- [Directions for this task]
Please return each record exactly as it stands.

- [Extracted data]
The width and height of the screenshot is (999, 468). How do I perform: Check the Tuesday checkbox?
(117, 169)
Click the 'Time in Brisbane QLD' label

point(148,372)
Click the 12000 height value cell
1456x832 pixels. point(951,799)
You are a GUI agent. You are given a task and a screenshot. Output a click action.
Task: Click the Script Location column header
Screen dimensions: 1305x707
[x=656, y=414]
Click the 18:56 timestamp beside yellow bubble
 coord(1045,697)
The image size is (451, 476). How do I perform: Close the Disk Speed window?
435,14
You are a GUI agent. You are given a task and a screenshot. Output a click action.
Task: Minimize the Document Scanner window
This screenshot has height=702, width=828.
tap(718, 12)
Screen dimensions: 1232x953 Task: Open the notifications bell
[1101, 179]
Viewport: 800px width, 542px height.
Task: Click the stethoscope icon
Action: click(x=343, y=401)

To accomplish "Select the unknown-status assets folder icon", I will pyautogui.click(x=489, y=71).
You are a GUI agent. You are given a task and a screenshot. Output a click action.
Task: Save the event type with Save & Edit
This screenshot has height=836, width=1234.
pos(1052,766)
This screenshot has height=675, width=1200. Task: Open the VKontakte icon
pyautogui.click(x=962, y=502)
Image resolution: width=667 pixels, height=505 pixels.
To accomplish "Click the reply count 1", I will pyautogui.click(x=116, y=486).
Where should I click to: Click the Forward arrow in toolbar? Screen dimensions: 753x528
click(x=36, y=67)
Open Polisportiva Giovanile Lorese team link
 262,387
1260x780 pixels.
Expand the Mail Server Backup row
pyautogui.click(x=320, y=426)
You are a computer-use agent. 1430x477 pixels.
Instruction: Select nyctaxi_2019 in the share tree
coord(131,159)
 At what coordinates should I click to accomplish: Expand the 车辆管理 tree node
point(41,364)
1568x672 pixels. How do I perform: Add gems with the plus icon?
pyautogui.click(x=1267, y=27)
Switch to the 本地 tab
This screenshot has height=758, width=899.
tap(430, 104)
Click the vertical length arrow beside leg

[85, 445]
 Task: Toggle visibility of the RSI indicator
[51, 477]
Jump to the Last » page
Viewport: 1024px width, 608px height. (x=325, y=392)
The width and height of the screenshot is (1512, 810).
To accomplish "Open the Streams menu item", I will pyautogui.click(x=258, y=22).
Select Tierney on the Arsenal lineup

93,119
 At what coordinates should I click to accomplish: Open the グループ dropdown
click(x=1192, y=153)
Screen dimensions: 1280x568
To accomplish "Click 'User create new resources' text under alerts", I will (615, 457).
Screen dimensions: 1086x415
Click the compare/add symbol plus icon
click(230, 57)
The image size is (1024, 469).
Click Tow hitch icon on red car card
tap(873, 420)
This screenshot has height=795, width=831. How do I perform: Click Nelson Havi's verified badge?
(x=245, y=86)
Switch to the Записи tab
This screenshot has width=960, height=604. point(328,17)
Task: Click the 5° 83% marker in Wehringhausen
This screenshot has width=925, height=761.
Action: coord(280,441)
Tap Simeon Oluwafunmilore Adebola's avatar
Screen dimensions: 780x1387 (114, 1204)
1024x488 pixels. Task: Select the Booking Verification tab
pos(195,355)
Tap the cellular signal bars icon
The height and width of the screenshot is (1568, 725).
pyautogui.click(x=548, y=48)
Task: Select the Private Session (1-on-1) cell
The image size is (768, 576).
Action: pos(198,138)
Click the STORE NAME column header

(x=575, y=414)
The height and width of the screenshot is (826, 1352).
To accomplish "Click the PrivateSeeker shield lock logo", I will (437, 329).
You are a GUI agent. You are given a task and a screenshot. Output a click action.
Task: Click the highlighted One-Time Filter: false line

- [Answer section]
The width and height of the screenshot is (999, 468). How do I perform: Check the Tuesday checkbox?
(117, 169)
Click the 'Time in Brisbane QLD' label

point(148,372)
Click the 12000 height value cell
1456x832 pixels. point(951,799)
You are a GUI agent. You are given a task and a screenshot. Output a click action.
Task: Click the Script Location column header
Screen dimensions: 1305x707
[x=656, y=414]
Click the 18:56 timestamp beside yellow bubble
 coord(1045,697)
The image size is (451, 476). How do I perform: Close the Disk Speed window?
435,14
You are a GUI agent. You are given a task and a screenshot. Output a click action.
Task: Minimize the Document Scanner window
This screenshot has height=702, width=828.
tap(718, 12)
Screen dimensions: 1232x953 Task: Open the notifications bell
[1101, 179]
Viewport: 800px width, 542px height.
Task: Click the stethoscope icon
Action: click(x=343, y=401)

To accomplish "Select the unknown-status assets folder icon", I will pyautogui.click(x=489, y=71).
You are a GUI agent. You are given a task and a screenshot. Output a click action.
Task: Save the event type with Save & Edit
This screenshot has height=836, width=1234.
pos(1052,766)
This screenshot has height=675, width=1200. Task: Open the VKontakte icon
pyautogui.click(x=962, y=502)
Image resolution: width=667 pixels, height=505 pixels.
To accomplish "Click the reply count 1", I will pyautogui.click(x=116, y=486).
Where should I click to: Click the Forward arrow in toolbar? Screen dimensions: 753x528
click(x=36, y=67)
Open Polisportiva Giovanile Lorese team link
 262,387
1260x780 pixels.
Expand the Mail Server Backup row
pyautogui.click(x=320, y=426)
You are a computer-use agent. 1430x477 pixels.
Instruction: Select nyctaxi_2019 in the share tree
coord(131,159)
 At what coordinates should I click to accomplish: Expand the 车辆管理 tree node
point(41,364)
1568x672 pixels. How do I perform: Add gems with the plus icon?
pyautogui.click(x=1267, y=27)
Switch to the 本地 tab
This screenshot has height=758, width=899.
tap(430, 104)
Click the vertical length arrow beside leg

[85, 445]
 Task: Toggle visibility of the RSI indicator
[51, 477]
Jump to the Last » page
Viewport: 1024px width, 608px height. (x=325, y=392)
The width and height of the screenshot is (1512, 810).
To accomplish "Open the Streams menu item", I will pyautogui.click(x=258, y=22).
Select Tierney on the Arsenal lineup

93,119
 At what coordinates should I click to accomplish: Open the グループ dropdown
click(x=1192, y=153)
Screen dimensions: 1280x568
To accomplish "Click 'User create new resources' text under alerts", I will (615, 457).
Screen dimensions: 1086x415
Click the compare/add symbol plus icon
click(230, 57)
The image size is (1024, 469).
Click Tow hitch icon on red car card
tap(873, 420)
This screenshot has height=795, width=831. How do I perform: Click Nelson Havi's verified badge?
(x=245, y=86)
Switch to the Записи tab
This screenshot has width=960, height=604. point(328,17)
Task: Click the 5° 83% marker in Wehringhausen
This screenshot has width=925, height=761.
Action: coord(280,441)
Tap Simeon Oluwafunmilore Adebola's avatar
Screen dimensions: 780x1387 (114, 1204)
1024x488 pixels. Task: Select the Booking Verification tab
pos(195,355)
Tap the cellular signal bars icon
The height and width of the screenshot is (1568, 725).
pyautogui.click(x=548, y=48)
Task: Select the Private Session (1-on-1) cell
The image size is (768, 576).
Action: pos(198,138)
Click the STORE NAME column header

(x=575, y=414)
The height and width of the screenshot is (826, 1352).
To accomplish "Click the PrivateSeeker shield lock logo", I will (437, 329).
You are a GUI agent. You are given a task and a screenshot. Output a click action.
Task: Click the highlighted One-Time Filter: false line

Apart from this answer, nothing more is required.